◆ **수행할 작업**:
아래 자료에서 문자열 "click"를 포함한 줄의 개수를 숫자로만 제시하세요. 대소문자는 구분합니다.

◆ **제공 자료**:
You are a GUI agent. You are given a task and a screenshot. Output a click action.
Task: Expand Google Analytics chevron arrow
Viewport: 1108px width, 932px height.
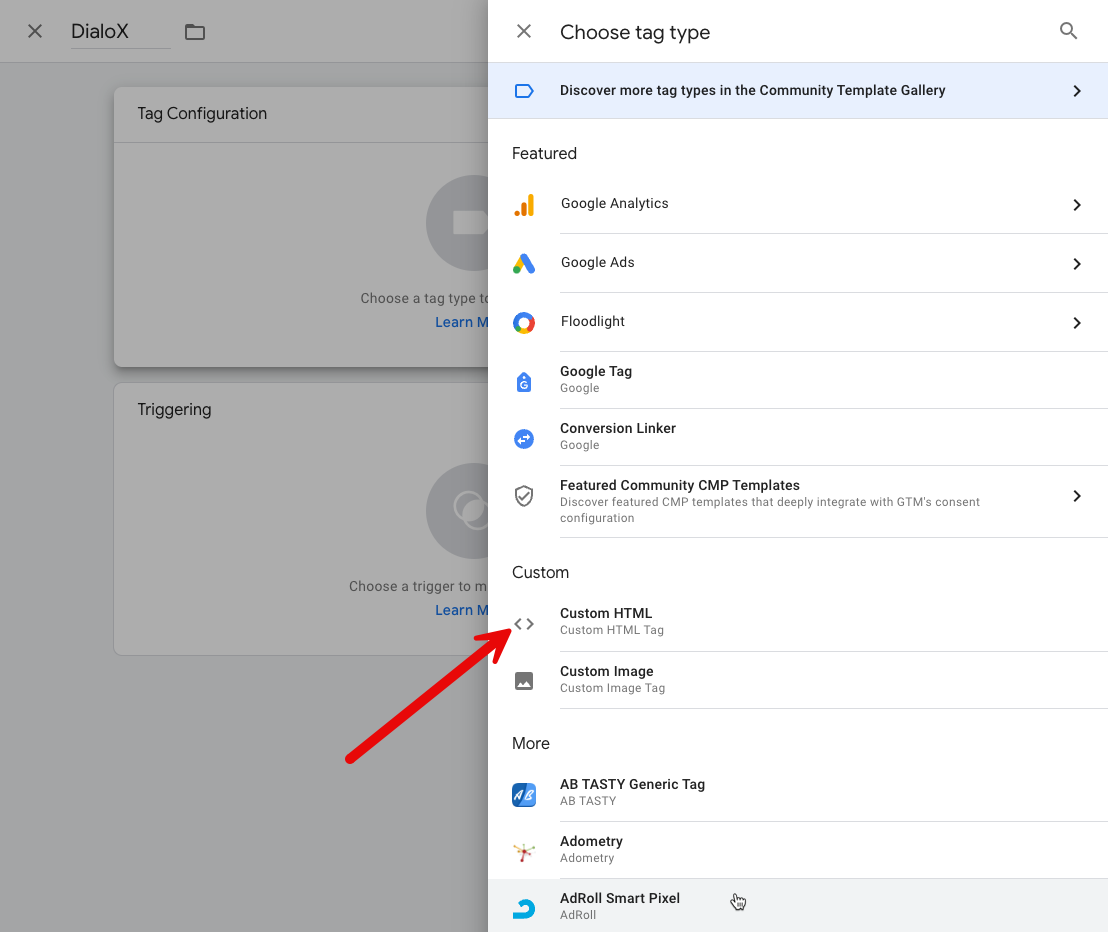point(1077,205)
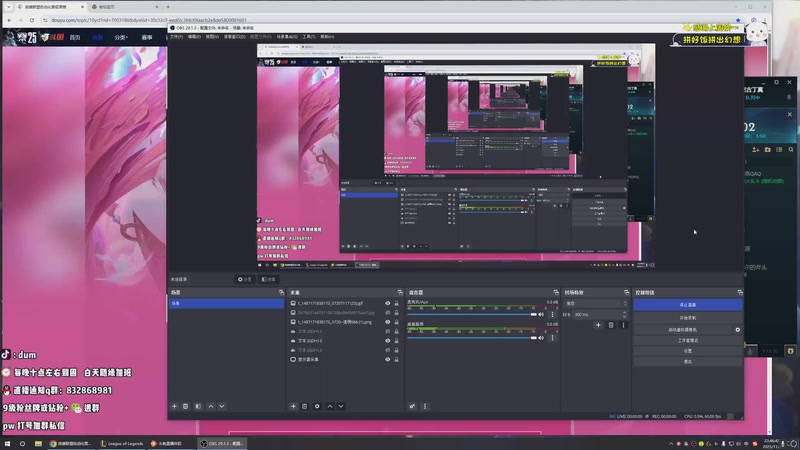Open source properties with the gear icon
Viewport: 800px width, 450px height.
click(x=317, y=406)
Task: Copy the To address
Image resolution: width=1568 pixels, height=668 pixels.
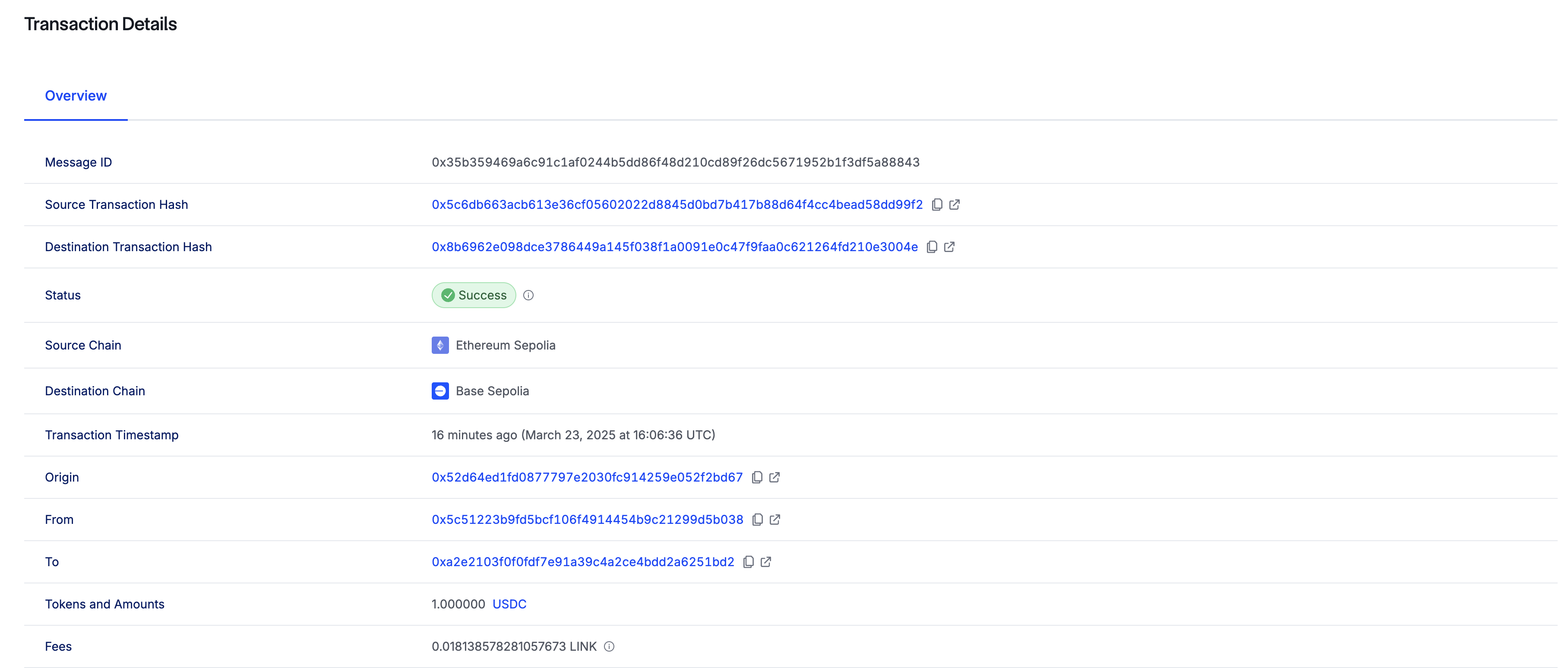Action: pos(748,562)
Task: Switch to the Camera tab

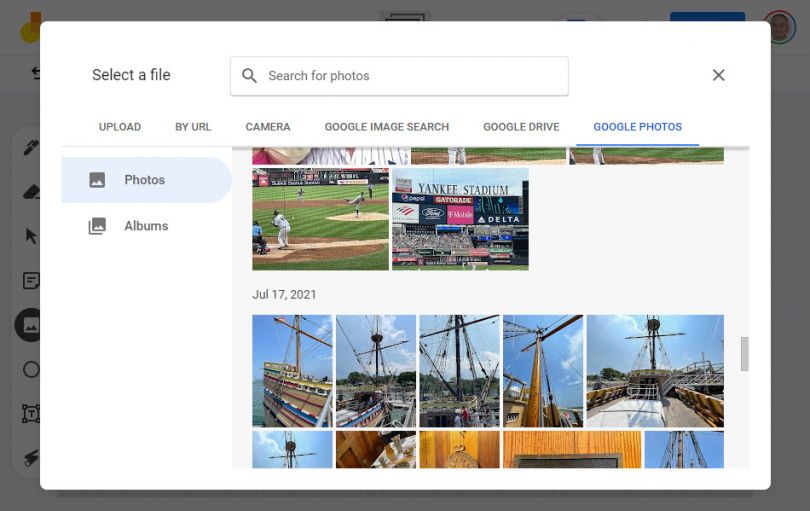Action: 268,127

◆ **실습 결과**:
2